Очень полезными для меня оказались двое владельцев деревенского магазина. Они говорили, что продавать то, что запрещают немцы, их патриотический долг. В таком случае моим патриотическим долгом было покупать все, что они предлагали, не так ли? Деревенские мальчишки спускались к Роне и тайком ловили рыбу. Они приносили прямо к дверям кухни не только рыбу, но и немного муки, сала, орехов, изредка зайца или кролика. Мы снова давали званые обеды. Кухарка слегка приободрилась, хотя недовольно ворчала, что готовить совершенно не с чем, кроме надоевшего белого вина. Неожиданно к нам нагрянули на постой немцы, два офицера и их ординарцы. Для них были поспешно приготовлены комнаты дальнем крыле дома, подальше от наших спален. Провизию при прятали, но собрать и спрятать разбросанные во множестве по комнатам английские книги не успели. Когда ординарцы ввалились в кухню, чтобы приготовить еду для своих офицеров, кухарка побелела от ярости. Не в кулинарной книге описывать то, как готовили эти немцы, но то, что они ели, было омерзительным. На одну порцию: 1 большой кусок ветчины, толщиной 1 1/2 дюйма, разогретый во фритюре, желатинно-клейкое содержимое пинты консервной банки (заменяло хлеб и картофель?) и грязновато-коричневая жидкость из большой консервной банки (заменяло кофе?). Три раза на день ординарцы волокли эту еду в пустую комнату, примыкавшую к спальным. Вероятно, офицеры ели за одним столом с ординарцами. Однажды ординарец подарил кухарке банку их заменителя хлеба и картофеля. Она в свою очередь высыпала это четырем курам, нашей самой драгоценной собственности. Они налетели, клюнули и отошли. Кухарка, обрадованная поступком своих французских кур, выбросила месиво в горный поток, который бежал за домом. Через две недели немцы, расквартированные у нас, съехали. Мы вздохнули с облегчением…

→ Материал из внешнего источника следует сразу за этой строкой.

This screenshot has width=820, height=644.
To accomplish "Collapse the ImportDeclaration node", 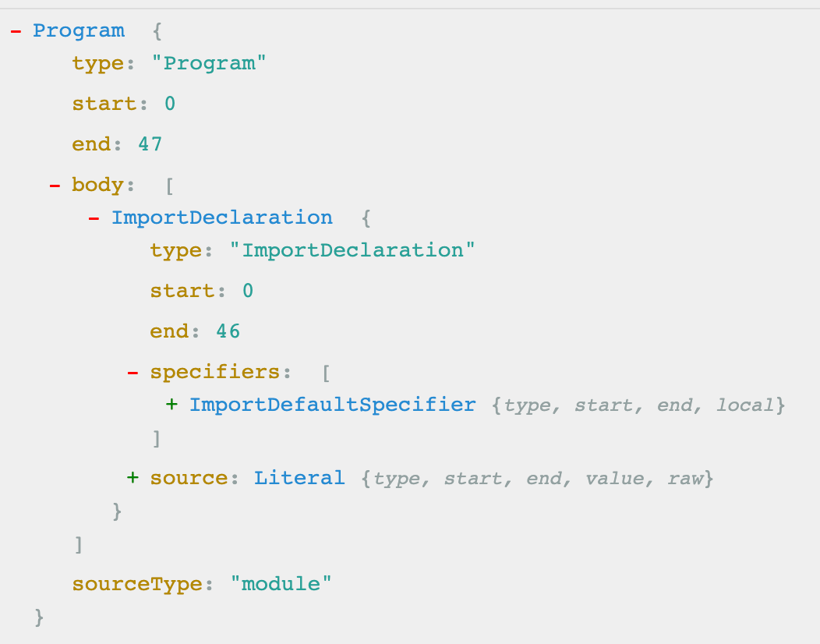I will pos(94,218).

События ускорялись, повсюду царила счастливая неразбериха. Произошла высадка американских войск на севере. Немцы знали, что и нам это известно. Осторожность развеялась, как одуванчик на ветру. Мы даже слышали, как кто-то пел Марсельезу. В один из таких дней нас оповестили, что к нам на постой определено более сотни немцев. Почти тут же они появились у ворот, пять офицеров и семеро сержантов должны были поселиться в доме, а рядовых устроили на верандах и во времянках на огороде. Гертруда Стайн со своими рукописями и пуделем быстро удалилась наверх, в спальню. Мы со слугами снесли вниз матрасы для сержантов и приготовили комнаты и кровати для офицеров, чьи собаки бродили по дому, а клячи и ослики топтали клумбы. Немцы устроили ужасный кавардак. Ночью они ели холодный армейский паек. А на следующее утро зарезали теленка прямо на веранде соседнего дома и поджарили его на импровизированном вертеле. После полудня они ушли, подъев напоследок все, что удалось отыскать в доме. Банки с засахаренными фруктами были надежно спрятаны в шкафу для белья. Их сохранность многое значила для меня — они были символом более счастливых дней, которые непременно настанут.

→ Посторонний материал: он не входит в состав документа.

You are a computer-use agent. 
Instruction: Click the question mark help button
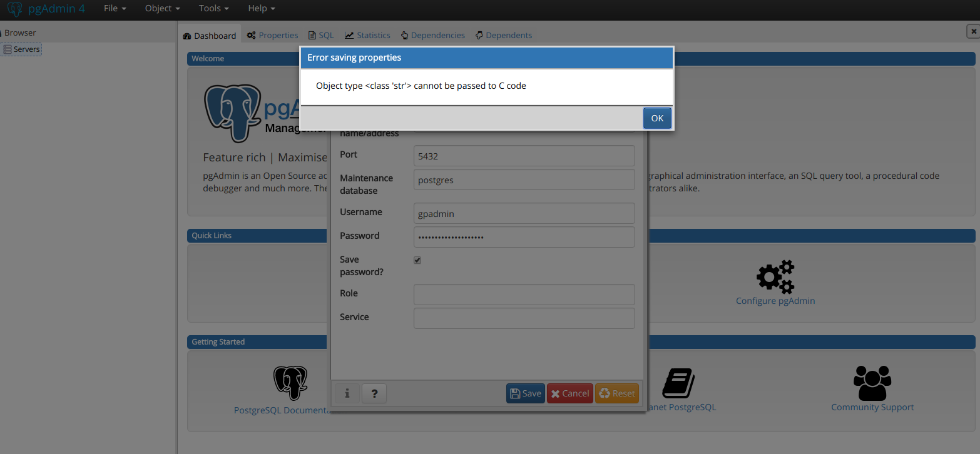374,393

Через шесть недель после ухода немцев произошла высадка союзных войск на юге. Мы торжествовали. Наша армия или часть её, устремляясь на север, наверняка пройдет мимо нас.

Участники Сопротивления не только подрывали железнодорожные пути, но взорвали в нескольких местах и главное шоссе. Гертруда Стайн однажды после полудня вернулась из деревни возбужденной, провозгласив, что немцы разместили пулеметы вдоль сей площади и на четырех дорогах, ведущих от нее, и что в деревню входят солдаты. Ну, сказала я, сегодня ночью спать нам не придется. Все закончится к утру. Но ничего не произошло. Утром пулеметы исчезли. Услышав по радио, что Париж освобожден, мы пришли в дикое возбуждение. Конец был близок. Однажды утром мальчики из Сопротивления неслышно спустились с лесистых гор и выбили из Кюлоз и окрестных селений семь сотен немцев, загнали их в близлежащие болота и перебили всех до одного. Это было великолепно, классично, почти по-библейски. Мы, празднуя, прикатили на одном из освобожденных такси в Белле".


Извините, если кого обидел.


27 июля 2007

Загрузка...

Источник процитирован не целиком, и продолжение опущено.